**EXERCISE:**
Would you please copy the part of the material below that opens with the line containing "Viewport: 1473px width, 812px" and closes with the line containing "The image size is (1242, 684)."? Copy it exactly, and only it.

**PROVIDED DATA:**

┄┄┄┄┄┄┄┄┄┄

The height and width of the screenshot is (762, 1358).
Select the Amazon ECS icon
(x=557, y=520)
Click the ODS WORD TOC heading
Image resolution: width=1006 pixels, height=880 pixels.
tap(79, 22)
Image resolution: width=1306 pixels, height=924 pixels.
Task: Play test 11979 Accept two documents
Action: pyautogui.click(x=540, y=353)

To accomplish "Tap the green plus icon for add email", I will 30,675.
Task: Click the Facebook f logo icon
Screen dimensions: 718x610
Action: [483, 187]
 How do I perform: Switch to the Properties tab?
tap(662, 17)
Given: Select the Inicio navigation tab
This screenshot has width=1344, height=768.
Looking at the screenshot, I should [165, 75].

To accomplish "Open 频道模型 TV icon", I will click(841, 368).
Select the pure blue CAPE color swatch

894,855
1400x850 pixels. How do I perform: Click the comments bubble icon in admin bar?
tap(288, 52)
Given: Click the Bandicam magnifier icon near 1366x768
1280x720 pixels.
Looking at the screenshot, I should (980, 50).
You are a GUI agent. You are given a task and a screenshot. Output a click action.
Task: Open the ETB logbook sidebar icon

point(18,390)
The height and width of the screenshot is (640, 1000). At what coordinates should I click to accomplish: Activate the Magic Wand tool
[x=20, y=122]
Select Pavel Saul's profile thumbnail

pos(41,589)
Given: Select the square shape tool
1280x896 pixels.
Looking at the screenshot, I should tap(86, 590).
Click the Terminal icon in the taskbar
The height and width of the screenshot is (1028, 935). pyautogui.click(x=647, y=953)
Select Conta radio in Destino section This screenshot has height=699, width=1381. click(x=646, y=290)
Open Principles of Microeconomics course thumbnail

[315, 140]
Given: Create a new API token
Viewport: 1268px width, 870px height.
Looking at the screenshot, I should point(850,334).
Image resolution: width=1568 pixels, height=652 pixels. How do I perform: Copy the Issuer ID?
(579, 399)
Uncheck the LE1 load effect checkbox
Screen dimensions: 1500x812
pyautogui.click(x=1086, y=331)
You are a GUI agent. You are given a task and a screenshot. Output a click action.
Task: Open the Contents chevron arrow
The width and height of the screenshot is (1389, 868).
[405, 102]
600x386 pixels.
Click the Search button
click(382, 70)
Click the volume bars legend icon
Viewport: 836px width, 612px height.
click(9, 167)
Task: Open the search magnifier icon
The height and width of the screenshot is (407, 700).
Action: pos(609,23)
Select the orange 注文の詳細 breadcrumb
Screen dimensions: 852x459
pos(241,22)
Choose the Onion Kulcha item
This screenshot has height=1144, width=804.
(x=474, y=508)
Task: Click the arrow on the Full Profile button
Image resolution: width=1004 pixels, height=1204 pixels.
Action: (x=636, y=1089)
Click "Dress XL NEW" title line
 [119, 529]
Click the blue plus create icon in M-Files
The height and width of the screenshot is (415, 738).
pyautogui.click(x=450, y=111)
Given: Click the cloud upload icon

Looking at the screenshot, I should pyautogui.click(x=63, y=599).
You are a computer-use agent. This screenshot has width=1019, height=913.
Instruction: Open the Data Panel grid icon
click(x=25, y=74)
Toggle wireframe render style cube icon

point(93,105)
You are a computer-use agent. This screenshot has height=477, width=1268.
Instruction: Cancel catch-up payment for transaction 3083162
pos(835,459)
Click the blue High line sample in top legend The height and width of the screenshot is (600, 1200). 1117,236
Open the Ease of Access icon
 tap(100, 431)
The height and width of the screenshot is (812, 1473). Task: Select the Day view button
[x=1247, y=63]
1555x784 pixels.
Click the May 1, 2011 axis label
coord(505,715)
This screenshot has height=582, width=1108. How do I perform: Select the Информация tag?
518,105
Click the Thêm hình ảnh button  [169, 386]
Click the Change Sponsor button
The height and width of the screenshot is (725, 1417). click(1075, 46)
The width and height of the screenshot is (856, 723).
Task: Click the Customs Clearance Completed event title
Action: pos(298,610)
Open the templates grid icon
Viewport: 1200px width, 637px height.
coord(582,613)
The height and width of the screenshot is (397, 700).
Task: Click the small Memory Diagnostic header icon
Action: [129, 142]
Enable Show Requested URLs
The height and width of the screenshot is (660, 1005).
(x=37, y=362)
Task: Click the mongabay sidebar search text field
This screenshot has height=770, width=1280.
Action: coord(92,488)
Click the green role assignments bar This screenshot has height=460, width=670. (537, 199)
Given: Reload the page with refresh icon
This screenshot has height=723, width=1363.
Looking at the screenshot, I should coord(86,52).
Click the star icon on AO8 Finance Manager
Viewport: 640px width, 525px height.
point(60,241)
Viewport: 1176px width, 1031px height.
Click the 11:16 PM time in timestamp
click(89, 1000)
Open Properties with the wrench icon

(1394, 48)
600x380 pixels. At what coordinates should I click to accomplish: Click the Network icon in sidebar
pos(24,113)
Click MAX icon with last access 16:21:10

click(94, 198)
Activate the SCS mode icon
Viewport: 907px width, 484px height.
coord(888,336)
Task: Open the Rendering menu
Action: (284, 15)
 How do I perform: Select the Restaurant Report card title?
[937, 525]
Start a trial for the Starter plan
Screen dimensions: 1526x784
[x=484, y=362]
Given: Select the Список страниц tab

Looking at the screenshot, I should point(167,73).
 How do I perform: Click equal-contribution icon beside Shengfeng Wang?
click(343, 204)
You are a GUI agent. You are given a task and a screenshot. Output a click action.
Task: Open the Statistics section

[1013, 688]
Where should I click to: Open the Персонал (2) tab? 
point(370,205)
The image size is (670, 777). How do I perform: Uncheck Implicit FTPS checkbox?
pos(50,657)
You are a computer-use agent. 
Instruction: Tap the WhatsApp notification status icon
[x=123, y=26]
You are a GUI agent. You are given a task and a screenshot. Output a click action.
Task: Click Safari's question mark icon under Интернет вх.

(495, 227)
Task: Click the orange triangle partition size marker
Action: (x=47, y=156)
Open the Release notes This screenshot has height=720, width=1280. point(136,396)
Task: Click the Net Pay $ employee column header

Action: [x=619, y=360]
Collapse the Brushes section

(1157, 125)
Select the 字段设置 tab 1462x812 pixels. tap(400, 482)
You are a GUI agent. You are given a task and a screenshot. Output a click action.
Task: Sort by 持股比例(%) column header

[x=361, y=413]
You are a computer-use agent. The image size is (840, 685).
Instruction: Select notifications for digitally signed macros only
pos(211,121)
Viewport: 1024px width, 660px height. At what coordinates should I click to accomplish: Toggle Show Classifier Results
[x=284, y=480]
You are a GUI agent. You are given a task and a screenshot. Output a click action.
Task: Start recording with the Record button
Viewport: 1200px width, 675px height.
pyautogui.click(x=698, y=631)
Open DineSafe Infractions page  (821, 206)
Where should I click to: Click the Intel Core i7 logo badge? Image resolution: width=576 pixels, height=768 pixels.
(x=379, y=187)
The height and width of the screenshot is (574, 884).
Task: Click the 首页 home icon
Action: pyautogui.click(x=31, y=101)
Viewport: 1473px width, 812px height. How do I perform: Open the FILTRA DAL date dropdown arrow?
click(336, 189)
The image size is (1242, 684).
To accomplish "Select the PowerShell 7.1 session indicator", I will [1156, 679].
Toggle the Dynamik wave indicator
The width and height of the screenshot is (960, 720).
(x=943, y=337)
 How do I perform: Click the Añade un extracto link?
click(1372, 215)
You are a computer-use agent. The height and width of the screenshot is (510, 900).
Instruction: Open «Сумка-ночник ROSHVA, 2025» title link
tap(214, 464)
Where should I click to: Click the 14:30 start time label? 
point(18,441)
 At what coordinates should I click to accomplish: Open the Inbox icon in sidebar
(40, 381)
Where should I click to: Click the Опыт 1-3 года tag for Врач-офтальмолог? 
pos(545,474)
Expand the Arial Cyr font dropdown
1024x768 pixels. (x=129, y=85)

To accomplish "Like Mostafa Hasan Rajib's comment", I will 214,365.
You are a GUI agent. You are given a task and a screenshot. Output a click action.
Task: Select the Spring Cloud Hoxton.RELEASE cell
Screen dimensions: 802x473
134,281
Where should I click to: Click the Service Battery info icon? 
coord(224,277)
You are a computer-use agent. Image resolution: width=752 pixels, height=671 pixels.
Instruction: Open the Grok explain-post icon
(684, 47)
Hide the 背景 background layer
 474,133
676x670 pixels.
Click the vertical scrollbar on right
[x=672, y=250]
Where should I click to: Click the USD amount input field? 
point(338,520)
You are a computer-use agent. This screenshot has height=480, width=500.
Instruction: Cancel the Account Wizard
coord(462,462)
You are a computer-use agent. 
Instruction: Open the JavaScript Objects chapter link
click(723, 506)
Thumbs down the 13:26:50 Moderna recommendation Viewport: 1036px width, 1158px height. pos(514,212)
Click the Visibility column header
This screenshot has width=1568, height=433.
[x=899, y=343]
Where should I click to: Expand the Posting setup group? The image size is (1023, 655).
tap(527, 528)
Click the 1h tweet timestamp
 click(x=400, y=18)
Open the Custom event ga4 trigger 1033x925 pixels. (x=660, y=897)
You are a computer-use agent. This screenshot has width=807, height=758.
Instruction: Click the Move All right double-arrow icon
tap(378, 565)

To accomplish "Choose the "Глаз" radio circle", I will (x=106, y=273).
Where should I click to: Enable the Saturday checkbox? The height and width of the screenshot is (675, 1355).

┄┄┄┄┄┄┄┄┄┄

**SOLUTION TO THE EXERCISE:**
Viewport: 1473px width, 812px height. How do I perform: Open the FILTRA DAL date dropdown arrow?
click(336, 189)
The image size is (1242, 684).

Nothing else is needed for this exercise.